Maurizio Peccarisi (born 17 February 1978) is an Italian former footballer.

==Career==
Peccarisi started his career at Reggina. After reached semi-finals at 1999 Serie C1 promotion playoffs, he was signed by Ancona, which he won promotion to Serie B with club in 2000. After no appearances at 2002–03 season, he left for Arezzo at Serie C1 on loan in January 2003. In the next season, Peccarisi was not in the plan of Ancona which promoted to Serie A in 2003. In 2004, he joined Torino and finished as promotion playoffs winner, but unable to promote due to financial problems.

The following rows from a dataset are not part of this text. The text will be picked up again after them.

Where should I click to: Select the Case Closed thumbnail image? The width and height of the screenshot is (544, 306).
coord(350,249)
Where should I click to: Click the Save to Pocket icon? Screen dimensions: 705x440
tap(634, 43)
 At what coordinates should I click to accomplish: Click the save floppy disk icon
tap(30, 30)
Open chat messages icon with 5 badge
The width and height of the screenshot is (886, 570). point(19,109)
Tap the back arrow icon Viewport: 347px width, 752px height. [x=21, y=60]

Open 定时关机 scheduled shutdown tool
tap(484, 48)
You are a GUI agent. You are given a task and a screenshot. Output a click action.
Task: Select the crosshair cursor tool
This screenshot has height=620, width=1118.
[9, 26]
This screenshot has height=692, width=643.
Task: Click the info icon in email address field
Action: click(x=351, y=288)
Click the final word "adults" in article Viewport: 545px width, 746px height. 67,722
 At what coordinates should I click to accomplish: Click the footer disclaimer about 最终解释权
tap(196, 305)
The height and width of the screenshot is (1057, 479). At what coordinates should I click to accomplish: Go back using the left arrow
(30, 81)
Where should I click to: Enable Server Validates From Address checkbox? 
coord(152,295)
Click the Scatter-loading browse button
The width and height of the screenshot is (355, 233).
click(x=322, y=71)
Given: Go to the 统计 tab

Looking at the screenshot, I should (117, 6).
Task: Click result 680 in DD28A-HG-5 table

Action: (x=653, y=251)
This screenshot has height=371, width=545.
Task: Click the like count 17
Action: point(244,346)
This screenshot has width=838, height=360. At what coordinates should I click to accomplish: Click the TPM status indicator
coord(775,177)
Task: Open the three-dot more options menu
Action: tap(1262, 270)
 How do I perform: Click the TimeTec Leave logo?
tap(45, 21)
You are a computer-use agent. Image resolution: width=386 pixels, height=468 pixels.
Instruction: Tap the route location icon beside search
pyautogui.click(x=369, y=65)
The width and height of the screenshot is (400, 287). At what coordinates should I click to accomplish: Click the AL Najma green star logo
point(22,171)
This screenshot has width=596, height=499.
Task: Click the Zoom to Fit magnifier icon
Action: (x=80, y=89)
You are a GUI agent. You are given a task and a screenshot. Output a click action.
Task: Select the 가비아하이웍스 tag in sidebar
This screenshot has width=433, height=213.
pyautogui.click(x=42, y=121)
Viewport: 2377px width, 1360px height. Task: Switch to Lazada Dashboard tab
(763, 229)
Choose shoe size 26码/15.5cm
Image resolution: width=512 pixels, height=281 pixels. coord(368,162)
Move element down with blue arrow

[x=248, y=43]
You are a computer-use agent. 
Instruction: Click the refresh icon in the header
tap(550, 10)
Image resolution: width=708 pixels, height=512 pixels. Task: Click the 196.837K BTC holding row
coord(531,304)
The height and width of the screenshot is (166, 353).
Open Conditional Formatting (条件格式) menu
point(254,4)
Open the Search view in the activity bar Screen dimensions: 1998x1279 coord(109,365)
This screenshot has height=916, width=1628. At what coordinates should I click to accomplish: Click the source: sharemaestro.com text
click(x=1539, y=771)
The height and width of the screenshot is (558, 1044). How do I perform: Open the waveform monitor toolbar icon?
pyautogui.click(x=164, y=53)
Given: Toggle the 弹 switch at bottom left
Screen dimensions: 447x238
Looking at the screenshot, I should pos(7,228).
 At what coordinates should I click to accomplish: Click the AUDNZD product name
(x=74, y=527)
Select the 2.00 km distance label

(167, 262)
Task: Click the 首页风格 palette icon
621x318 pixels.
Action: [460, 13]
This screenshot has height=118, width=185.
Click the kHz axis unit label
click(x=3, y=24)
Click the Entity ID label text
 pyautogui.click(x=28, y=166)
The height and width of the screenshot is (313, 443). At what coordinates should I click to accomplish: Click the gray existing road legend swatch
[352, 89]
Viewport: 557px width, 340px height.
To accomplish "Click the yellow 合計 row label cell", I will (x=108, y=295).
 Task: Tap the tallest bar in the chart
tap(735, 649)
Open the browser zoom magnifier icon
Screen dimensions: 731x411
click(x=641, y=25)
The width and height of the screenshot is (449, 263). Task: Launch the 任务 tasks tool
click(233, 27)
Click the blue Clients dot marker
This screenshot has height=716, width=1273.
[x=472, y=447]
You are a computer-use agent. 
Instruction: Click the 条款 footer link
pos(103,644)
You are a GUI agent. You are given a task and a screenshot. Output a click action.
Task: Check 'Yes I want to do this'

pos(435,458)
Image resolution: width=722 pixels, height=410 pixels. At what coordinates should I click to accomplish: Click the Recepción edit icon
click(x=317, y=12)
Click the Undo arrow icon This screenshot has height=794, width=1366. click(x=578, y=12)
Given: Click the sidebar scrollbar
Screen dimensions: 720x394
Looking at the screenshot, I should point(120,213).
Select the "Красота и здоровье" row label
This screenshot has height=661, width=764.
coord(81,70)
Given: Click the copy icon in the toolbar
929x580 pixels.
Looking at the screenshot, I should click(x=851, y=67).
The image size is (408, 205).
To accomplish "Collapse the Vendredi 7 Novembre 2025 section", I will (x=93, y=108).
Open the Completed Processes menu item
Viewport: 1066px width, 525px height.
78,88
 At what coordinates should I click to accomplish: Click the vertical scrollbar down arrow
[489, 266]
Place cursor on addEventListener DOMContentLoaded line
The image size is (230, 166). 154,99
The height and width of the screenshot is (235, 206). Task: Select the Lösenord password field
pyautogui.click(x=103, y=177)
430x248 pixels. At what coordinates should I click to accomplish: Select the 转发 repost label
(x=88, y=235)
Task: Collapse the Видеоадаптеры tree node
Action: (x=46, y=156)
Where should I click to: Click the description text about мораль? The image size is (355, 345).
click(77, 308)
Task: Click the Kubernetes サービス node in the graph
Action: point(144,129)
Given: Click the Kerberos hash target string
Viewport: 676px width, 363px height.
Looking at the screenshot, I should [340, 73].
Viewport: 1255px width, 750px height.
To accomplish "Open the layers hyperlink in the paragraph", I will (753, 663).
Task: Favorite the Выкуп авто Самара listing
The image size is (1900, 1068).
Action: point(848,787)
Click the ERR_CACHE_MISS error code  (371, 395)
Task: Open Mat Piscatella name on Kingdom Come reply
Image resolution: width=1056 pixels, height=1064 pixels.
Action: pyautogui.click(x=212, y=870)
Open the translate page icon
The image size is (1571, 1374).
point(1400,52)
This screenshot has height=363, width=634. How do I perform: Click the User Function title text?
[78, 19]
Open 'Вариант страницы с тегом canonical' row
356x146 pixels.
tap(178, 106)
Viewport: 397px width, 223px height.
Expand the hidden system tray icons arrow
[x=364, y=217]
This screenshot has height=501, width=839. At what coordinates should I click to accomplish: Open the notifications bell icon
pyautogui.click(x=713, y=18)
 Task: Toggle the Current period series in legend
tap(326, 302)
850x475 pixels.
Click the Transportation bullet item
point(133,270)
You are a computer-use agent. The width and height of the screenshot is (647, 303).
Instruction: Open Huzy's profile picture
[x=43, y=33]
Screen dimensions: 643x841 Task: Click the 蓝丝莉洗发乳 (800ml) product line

He joined Triestina of Serie B which nearly relegated last season. In January 2006, he was signed by Rimini, which the team saved from relegation with 2 more points. In the next season, Peccarisi along with teammate likes Digão, formed a good defensive line, and the team finished as the 5th. But Peccarisi himself injured in April 2007 and back to squad in October. With changes in squad, Rimini finished 7th in 2007–08 season. In mid-2008, he joined Salernitana at Serie B, which he played 19 time for the newly promoted side. He was injured and not played since March 2009.

On 15 September 2014 Peccarisi was signed by Pordenone. On 13 January 2015 Peccarisi and Capogrosso moved to Venezia, with Raffaele Franchini and Emanuele Panzeri moved to opposite direction.